• **SUPPLIED DATA**:
******************************

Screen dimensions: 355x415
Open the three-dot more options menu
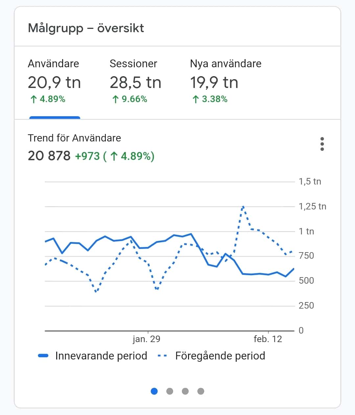point(322,144)
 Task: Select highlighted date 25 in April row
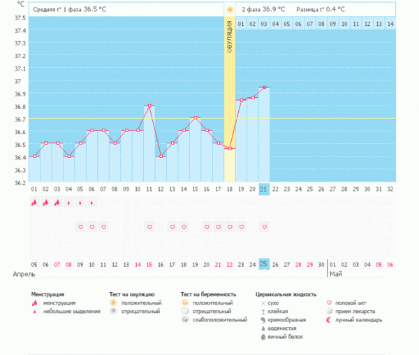click(264, 264)
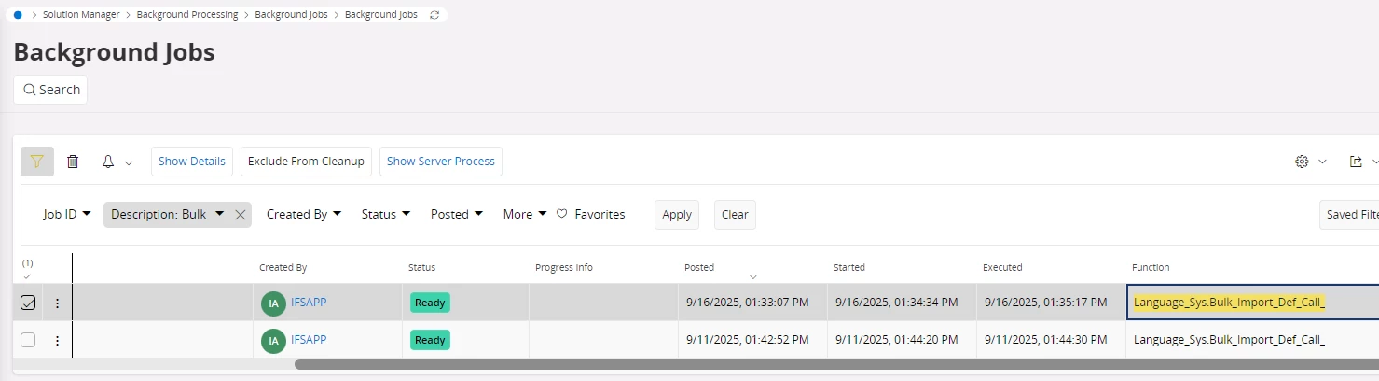Click the Show Details button
Screen dimensions: 1379x381
coord(191,162)
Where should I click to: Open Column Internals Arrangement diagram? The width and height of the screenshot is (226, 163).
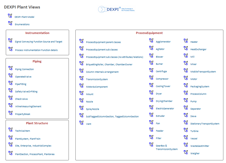tap(102, 72)
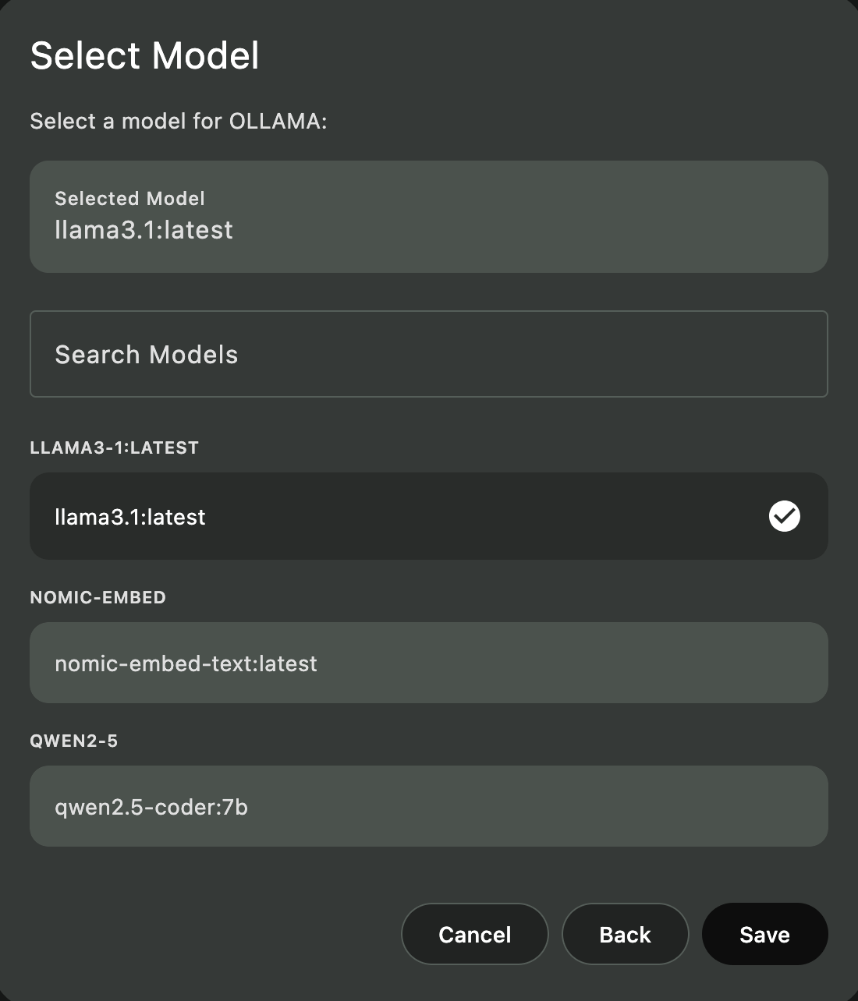Go back using the Back button

click(x=625, y=934)
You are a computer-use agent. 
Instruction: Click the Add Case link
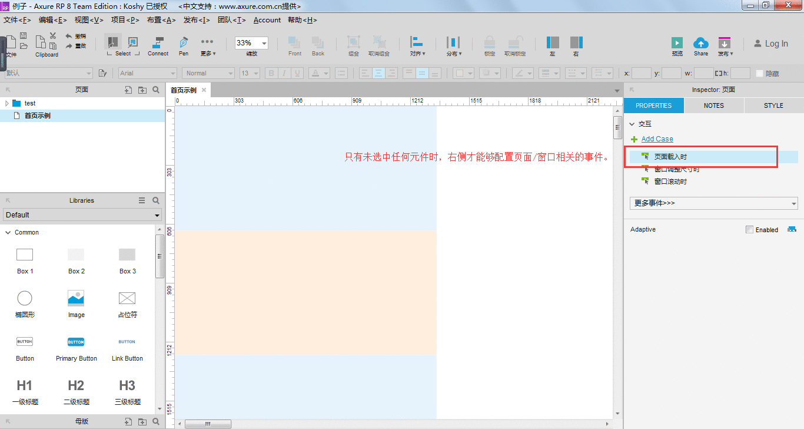click(657, 139)
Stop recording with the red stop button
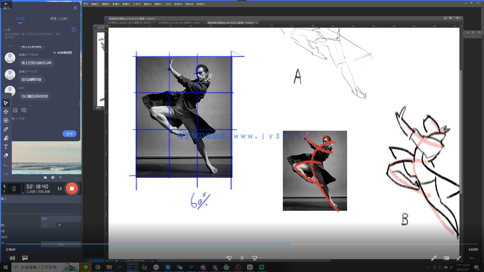The image size is (484, 272). 72,188
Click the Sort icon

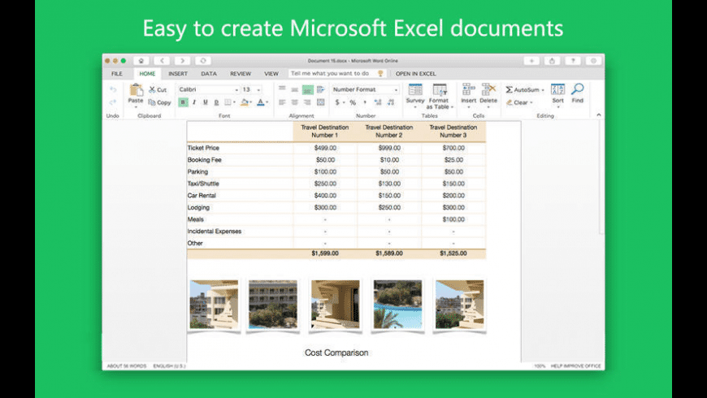557,89
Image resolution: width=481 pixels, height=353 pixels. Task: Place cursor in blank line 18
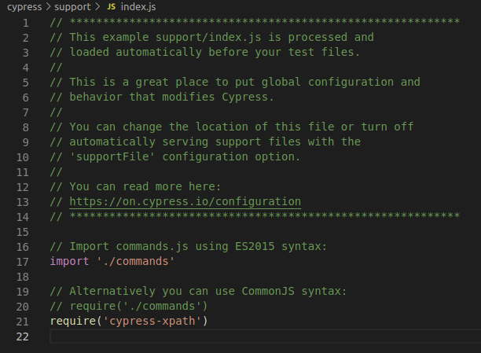(x=265, y=277)
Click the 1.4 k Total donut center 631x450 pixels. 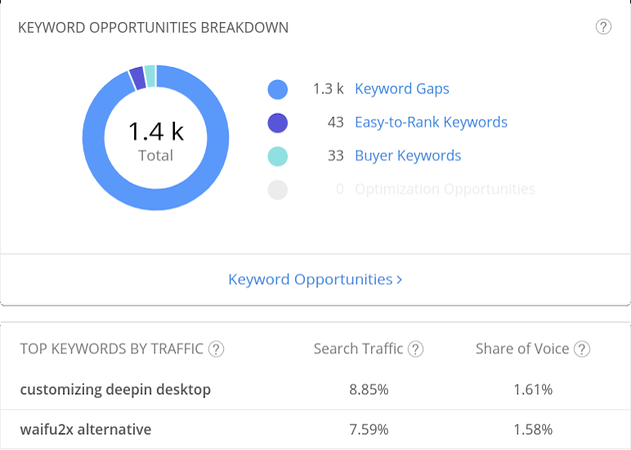[155, 139]
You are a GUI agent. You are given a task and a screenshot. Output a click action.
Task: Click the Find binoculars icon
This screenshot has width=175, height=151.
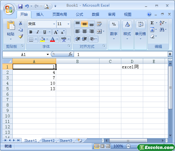pos(162,30)

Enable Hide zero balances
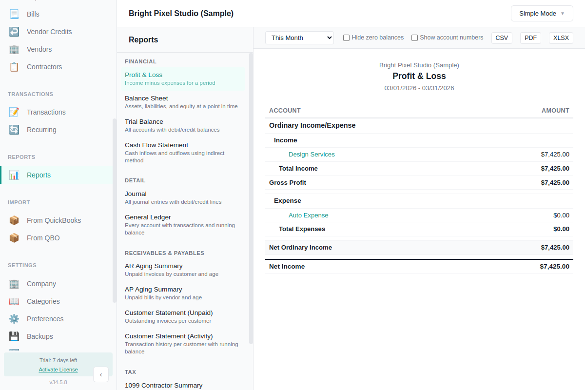coord(346,37)
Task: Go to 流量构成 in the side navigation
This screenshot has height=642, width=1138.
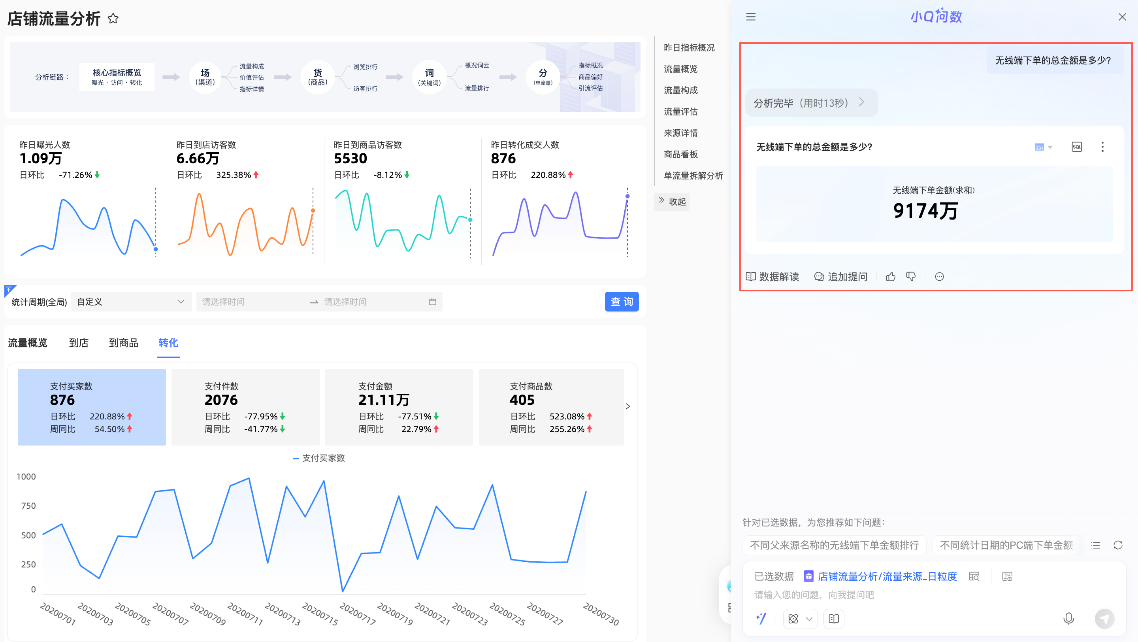Action: pos(680,90)
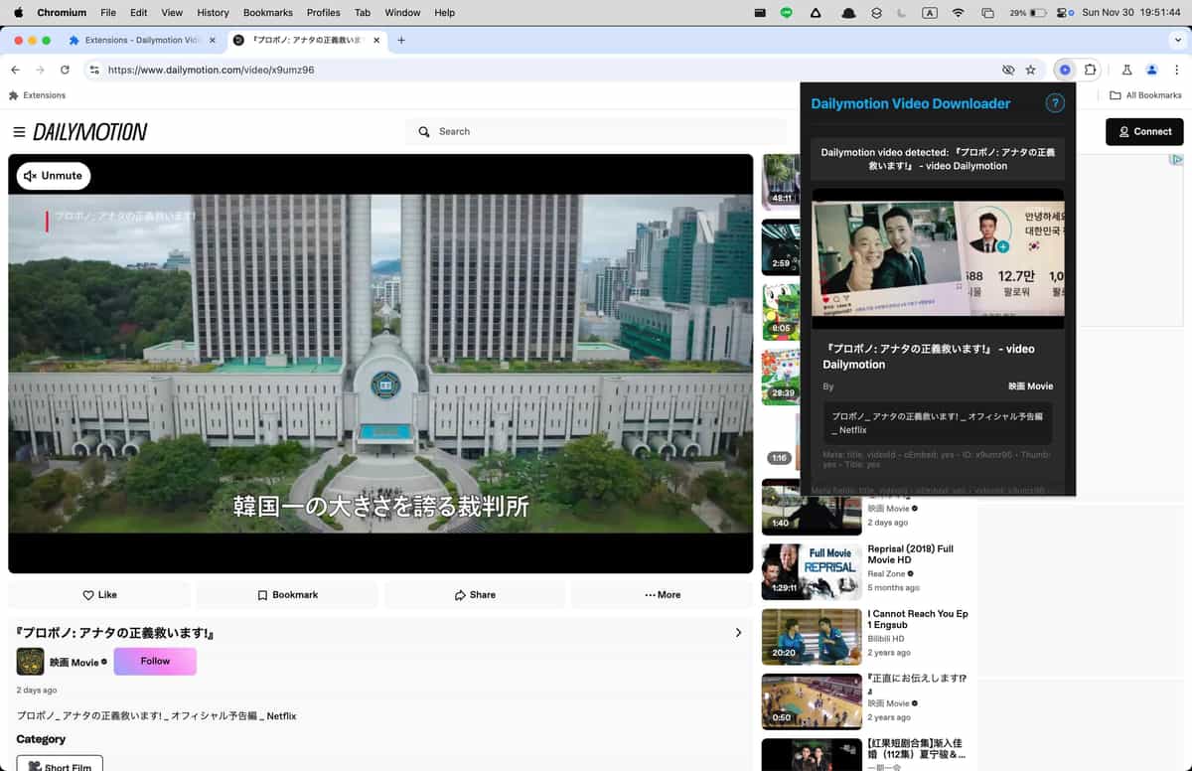This screenshot has height=771, width=1192.
Task: Follow the 映画 Movie channel
Action: pyautogui.click(x=155, y=661)
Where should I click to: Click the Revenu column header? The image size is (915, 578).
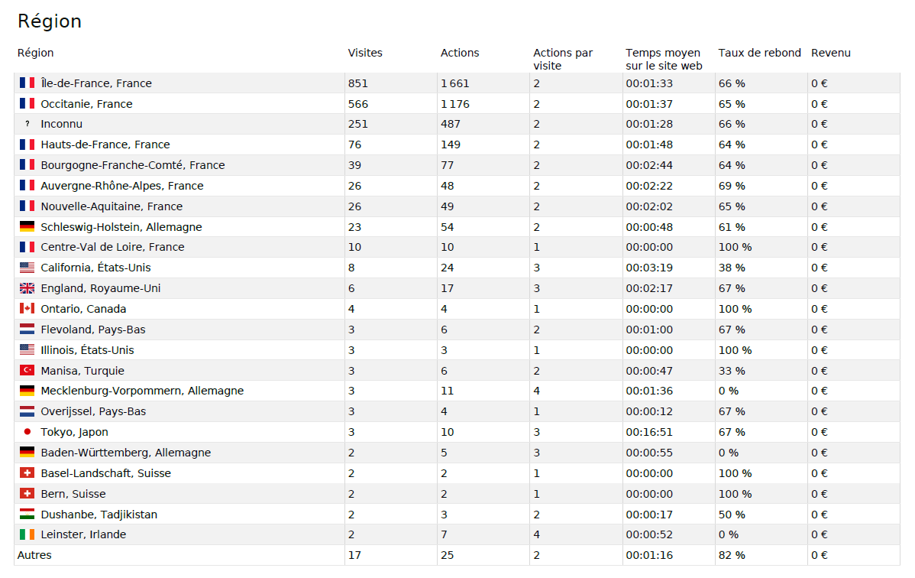(830, 53)
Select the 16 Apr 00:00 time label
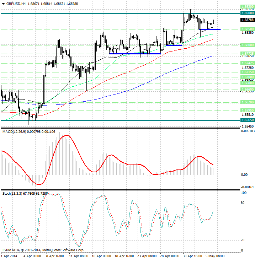Viewport: 255px width, 259px height. click(x=101, y=255)
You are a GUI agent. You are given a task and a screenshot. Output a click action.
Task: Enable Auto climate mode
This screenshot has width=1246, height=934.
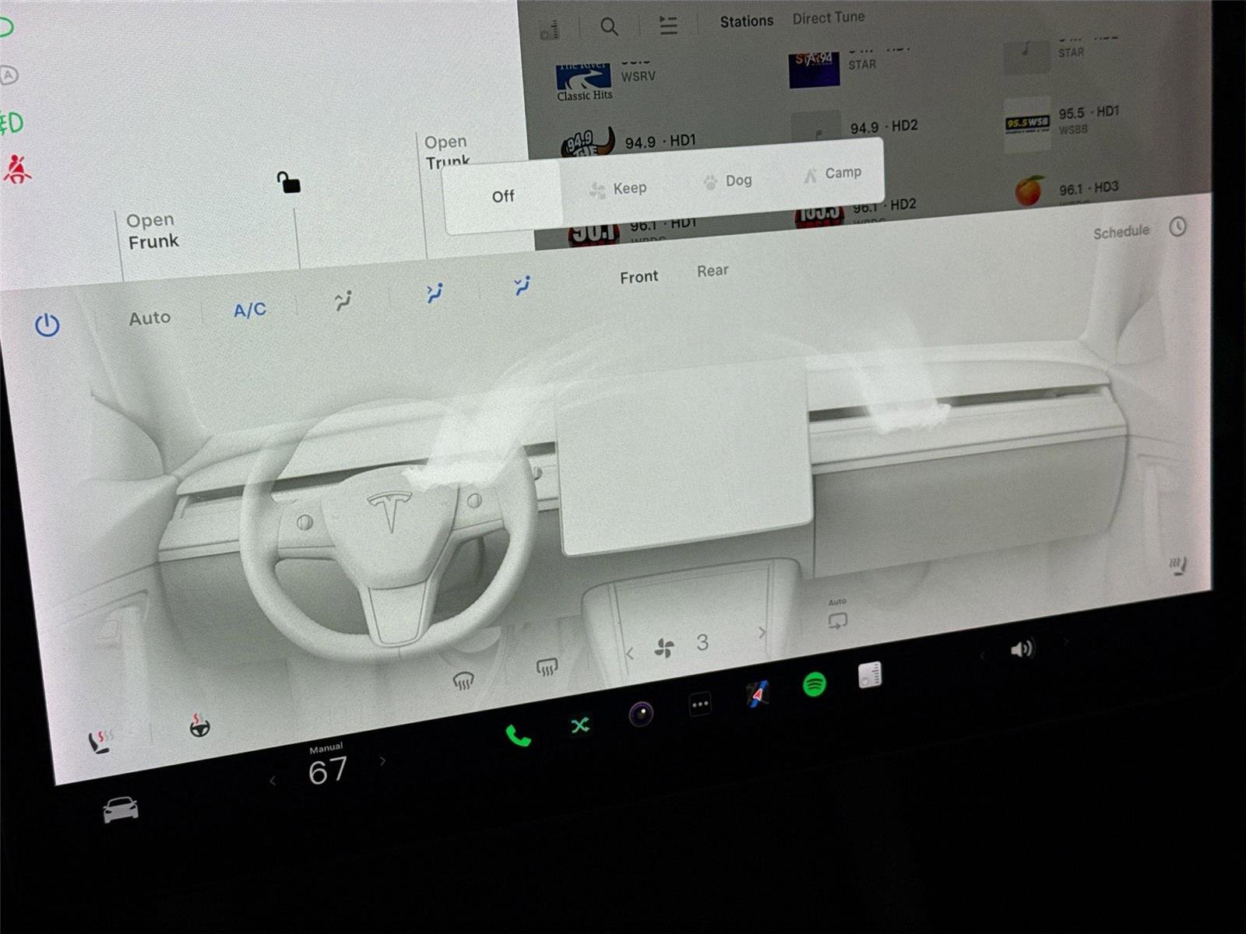pyautogui.click(x=150, y=317)
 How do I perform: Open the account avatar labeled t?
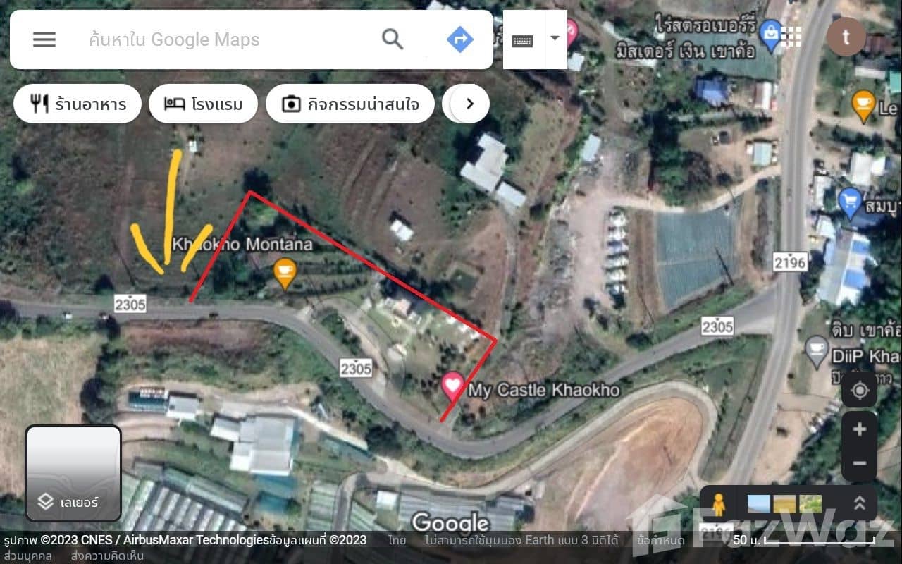point(846,37)
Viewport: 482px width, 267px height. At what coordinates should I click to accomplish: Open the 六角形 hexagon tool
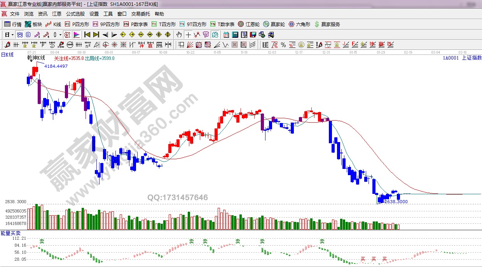[299, 24]

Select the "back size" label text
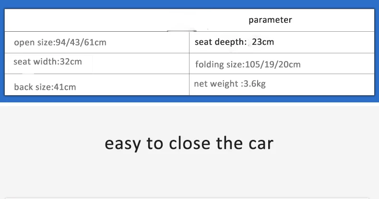(x=33, y=87)
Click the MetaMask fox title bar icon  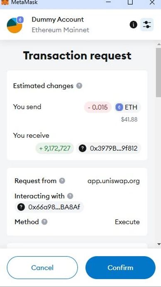pyautogui.click(x=5, y=2)
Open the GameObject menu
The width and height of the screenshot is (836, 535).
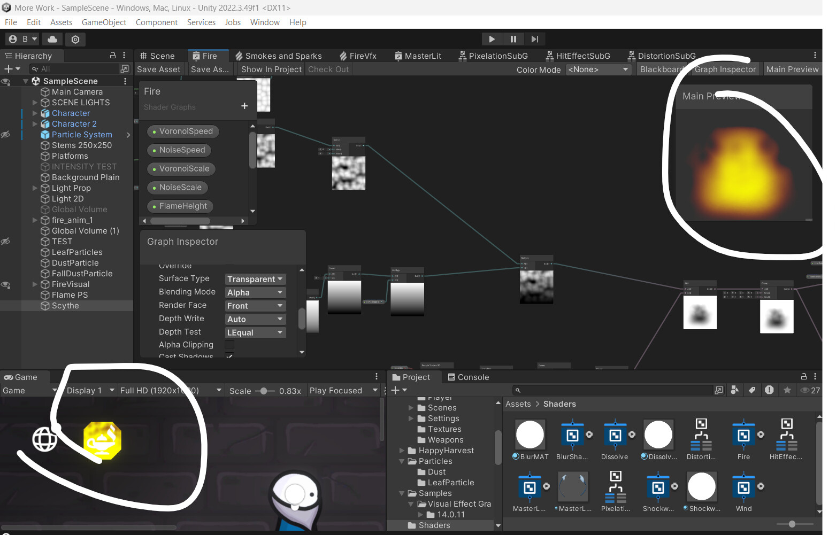(104, 22)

******************************

• **EXERCISE**: Recast the entries above as a JSON list of strings, one per line, starting with the line containing "Open the GameObject menu" and going on through the end of the entries. Leave out blank lines and the pictures.

• **TASK RESULT**:
[
  "Open the GameObject menu",
  "The width and height of the screenshot is (836, 535).",
  "(104, 22)"
]